Problem to work on:
Search the entries below for "magnifier". Report each line where it occurs.

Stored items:
★ ★ ★ ★

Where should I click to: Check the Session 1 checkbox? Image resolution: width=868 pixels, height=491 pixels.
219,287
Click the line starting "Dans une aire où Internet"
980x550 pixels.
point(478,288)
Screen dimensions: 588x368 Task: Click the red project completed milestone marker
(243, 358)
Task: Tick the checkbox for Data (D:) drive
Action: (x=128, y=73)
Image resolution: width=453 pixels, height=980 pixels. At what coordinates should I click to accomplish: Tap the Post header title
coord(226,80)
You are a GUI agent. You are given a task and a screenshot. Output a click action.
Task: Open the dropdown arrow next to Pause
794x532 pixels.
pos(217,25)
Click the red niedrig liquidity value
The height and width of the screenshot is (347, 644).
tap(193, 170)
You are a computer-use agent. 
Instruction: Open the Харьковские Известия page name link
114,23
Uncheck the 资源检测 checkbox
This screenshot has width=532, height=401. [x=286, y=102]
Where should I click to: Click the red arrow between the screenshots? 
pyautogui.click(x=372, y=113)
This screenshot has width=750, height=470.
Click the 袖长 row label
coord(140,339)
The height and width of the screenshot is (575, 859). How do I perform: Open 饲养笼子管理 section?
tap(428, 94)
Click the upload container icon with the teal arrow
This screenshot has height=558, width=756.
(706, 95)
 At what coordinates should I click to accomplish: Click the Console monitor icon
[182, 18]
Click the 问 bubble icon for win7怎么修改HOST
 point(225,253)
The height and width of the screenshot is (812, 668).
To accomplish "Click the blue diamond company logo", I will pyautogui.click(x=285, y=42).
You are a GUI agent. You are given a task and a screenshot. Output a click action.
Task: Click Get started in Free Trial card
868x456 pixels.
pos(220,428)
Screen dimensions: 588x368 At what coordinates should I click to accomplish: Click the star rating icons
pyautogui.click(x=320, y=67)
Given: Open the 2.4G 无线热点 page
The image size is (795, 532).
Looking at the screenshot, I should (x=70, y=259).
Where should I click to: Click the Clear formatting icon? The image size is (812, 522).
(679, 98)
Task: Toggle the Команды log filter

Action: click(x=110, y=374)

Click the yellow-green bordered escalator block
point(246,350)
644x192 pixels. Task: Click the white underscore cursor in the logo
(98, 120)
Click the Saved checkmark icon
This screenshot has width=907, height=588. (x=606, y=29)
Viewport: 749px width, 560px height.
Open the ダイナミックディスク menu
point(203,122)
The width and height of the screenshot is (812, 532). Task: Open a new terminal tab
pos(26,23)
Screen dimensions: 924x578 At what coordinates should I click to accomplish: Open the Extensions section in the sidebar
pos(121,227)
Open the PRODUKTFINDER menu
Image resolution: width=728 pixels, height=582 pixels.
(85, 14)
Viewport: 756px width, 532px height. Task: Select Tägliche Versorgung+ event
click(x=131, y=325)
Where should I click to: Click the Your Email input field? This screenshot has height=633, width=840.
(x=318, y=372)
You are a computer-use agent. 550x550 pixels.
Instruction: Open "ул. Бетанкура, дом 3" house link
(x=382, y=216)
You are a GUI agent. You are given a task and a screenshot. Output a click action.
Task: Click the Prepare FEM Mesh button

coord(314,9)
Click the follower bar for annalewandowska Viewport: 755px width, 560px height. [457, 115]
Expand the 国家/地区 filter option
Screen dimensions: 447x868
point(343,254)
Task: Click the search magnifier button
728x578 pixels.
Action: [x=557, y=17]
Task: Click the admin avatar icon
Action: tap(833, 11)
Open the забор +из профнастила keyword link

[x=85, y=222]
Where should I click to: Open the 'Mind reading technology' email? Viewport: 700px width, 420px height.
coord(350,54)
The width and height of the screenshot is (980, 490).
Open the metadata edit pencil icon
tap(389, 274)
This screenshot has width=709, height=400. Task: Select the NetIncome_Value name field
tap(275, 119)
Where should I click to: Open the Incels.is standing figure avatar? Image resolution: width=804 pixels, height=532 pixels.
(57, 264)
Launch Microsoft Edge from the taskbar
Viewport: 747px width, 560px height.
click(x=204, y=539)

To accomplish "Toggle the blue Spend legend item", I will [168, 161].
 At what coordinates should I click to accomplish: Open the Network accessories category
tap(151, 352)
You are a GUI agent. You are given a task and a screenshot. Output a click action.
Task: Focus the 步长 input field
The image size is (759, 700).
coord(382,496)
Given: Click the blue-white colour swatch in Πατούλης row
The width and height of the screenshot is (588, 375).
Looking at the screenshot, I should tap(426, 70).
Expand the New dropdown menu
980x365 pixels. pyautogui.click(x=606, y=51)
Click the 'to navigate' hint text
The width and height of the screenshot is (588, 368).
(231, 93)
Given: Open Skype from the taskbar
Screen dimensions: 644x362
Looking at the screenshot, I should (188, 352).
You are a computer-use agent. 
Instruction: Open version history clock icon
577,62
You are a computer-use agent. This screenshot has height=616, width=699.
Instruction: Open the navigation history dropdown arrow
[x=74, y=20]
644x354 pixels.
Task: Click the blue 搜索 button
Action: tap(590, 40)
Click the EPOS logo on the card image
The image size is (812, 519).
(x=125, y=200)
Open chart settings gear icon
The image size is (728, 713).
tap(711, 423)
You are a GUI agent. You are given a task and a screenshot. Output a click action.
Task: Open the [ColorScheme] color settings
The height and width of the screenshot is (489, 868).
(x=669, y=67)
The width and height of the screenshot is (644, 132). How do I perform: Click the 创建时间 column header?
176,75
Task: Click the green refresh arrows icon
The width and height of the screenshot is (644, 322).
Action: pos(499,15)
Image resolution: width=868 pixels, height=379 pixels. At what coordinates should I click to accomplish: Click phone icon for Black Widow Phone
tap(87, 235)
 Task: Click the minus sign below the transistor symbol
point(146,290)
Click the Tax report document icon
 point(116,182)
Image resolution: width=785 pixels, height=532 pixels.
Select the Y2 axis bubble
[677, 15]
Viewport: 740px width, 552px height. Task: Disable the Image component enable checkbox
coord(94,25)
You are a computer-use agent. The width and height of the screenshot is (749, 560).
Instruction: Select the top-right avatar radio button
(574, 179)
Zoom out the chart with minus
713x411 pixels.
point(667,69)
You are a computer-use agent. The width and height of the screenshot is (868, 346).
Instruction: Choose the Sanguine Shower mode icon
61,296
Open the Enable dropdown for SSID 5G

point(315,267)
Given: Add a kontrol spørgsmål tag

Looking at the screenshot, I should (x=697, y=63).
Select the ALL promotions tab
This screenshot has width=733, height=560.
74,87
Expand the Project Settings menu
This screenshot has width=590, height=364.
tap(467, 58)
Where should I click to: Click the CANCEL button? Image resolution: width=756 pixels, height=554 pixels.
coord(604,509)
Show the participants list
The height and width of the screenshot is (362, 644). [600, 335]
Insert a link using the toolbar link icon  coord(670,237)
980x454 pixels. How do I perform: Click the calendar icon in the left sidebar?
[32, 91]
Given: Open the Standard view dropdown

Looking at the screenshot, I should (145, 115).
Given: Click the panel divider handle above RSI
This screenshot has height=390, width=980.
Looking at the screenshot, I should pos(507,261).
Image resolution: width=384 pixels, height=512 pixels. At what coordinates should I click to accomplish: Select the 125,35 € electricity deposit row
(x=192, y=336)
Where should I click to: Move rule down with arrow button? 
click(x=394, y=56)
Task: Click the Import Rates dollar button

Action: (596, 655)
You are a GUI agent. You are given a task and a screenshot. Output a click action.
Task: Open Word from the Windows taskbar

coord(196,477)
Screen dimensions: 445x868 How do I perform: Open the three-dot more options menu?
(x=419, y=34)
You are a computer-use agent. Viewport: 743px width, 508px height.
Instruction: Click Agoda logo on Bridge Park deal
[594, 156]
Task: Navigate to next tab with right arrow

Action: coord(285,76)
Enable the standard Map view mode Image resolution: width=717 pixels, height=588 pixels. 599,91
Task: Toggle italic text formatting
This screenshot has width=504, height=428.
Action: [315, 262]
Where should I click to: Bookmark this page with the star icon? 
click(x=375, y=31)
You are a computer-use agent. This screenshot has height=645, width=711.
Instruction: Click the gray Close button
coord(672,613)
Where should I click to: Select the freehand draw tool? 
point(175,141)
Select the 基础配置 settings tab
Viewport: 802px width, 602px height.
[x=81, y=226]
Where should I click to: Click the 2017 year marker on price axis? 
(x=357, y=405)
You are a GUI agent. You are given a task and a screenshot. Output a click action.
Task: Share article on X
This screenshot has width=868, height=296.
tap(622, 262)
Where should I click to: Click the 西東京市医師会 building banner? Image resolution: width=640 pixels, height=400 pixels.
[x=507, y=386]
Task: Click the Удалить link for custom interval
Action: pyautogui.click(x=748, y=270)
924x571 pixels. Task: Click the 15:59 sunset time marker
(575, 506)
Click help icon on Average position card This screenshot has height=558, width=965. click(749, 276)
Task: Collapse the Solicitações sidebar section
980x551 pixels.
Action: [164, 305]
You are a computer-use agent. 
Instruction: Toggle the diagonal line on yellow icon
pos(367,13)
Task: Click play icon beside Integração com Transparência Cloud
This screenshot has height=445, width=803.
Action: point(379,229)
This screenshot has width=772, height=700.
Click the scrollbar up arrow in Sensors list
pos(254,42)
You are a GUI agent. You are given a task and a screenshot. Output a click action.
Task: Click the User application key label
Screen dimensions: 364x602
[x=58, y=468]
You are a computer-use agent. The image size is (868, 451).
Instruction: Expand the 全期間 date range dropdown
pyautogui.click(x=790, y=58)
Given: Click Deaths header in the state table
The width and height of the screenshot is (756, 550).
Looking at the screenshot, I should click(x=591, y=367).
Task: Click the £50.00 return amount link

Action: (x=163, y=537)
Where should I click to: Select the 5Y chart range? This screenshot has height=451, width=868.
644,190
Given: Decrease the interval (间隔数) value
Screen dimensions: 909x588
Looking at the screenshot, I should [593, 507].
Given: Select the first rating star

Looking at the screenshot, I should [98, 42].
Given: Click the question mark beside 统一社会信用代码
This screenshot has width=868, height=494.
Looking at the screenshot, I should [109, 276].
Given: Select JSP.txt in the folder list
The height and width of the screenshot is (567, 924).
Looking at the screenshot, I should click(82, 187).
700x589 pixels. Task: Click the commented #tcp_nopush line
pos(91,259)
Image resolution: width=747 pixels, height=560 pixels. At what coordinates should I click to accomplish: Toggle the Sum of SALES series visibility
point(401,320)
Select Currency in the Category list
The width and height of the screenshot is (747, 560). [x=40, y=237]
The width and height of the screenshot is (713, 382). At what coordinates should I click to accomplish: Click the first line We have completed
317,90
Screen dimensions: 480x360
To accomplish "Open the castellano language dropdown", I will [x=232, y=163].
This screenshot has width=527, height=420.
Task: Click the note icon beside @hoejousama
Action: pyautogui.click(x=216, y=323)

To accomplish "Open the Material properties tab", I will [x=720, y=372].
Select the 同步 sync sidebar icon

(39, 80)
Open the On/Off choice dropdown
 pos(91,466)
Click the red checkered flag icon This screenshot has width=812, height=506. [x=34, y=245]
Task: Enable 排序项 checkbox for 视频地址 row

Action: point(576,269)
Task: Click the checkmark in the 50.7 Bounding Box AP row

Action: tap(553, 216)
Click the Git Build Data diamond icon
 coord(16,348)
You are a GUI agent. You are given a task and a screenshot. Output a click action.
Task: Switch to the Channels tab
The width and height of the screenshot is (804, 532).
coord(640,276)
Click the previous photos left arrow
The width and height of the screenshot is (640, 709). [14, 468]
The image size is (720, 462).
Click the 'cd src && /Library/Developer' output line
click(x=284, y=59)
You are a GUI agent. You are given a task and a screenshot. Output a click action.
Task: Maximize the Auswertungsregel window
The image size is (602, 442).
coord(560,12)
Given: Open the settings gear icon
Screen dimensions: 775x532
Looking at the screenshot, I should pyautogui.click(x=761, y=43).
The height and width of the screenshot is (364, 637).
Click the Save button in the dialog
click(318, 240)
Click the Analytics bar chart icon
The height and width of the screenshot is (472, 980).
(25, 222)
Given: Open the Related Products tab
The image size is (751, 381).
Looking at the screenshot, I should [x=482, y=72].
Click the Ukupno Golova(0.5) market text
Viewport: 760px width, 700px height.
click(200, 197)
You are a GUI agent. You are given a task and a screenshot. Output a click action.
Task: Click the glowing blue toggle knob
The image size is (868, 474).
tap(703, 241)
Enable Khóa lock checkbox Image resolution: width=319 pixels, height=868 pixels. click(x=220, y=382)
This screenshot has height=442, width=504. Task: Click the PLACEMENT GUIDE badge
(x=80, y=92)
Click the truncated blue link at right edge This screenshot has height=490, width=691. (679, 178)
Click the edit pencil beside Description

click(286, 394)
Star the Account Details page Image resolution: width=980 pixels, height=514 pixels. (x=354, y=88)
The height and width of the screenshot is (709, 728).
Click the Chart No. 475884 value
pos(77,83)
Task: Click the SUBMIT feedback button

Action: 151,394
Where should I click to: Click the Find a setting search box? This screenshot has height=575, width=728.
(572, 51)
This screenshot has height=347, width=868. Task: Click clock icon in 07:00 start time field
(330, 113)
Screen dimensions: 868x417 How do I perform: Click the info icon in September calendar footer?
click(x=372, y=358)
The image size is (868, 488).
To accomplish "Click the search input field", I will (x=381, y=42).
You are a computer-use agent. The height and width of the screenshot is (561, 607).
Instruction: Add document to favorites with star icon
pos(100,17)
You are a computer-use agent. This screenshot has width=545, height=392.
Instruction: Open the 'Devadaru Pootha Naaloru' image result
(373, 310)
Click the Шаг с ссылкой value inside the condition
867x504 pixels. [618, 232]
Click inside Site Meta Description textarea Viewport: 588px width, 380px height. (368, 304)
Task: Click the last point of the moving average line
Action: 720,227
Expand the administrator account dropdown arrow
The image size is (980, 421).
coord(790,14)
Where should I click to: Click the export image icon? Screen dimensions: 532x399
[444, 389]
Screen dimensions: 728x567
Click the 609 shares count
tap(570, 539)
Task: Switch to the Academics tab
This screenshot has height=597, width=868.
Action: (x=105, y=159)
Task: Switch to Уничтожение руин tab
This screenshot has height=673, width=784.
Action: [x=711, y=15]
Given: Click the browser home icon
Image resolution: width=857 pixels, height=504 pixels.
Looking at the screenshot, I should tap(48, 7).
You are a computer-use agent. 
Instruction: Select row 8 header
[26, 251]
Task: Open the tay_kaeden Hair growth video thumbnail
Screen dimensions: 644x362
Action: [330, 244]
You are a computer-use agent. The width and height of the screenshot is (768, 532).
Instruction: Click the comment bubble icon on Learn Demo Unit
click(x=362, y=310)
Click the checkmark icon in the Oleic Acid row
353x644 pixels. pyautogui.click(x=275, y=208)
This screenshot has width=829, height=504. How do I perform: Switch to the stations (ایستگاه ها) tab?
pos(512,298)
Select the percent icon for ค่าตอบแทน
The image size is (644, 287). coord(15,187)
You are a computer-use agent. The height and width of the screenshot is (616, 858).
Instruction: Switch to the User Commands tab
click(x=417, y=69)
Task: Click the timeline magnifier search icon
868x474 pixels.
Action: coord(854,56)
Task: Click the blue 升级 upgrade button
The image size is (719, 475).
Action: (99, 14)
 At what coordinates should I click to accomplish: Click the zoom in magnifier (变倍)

★ ★ ★ ★

Problem solution:
Task: Click the search magnifier button
Task: Click the timeline magnifier search icon
 At what coordinates should I click to accomplish: Click the zoom in magnifier (变倍)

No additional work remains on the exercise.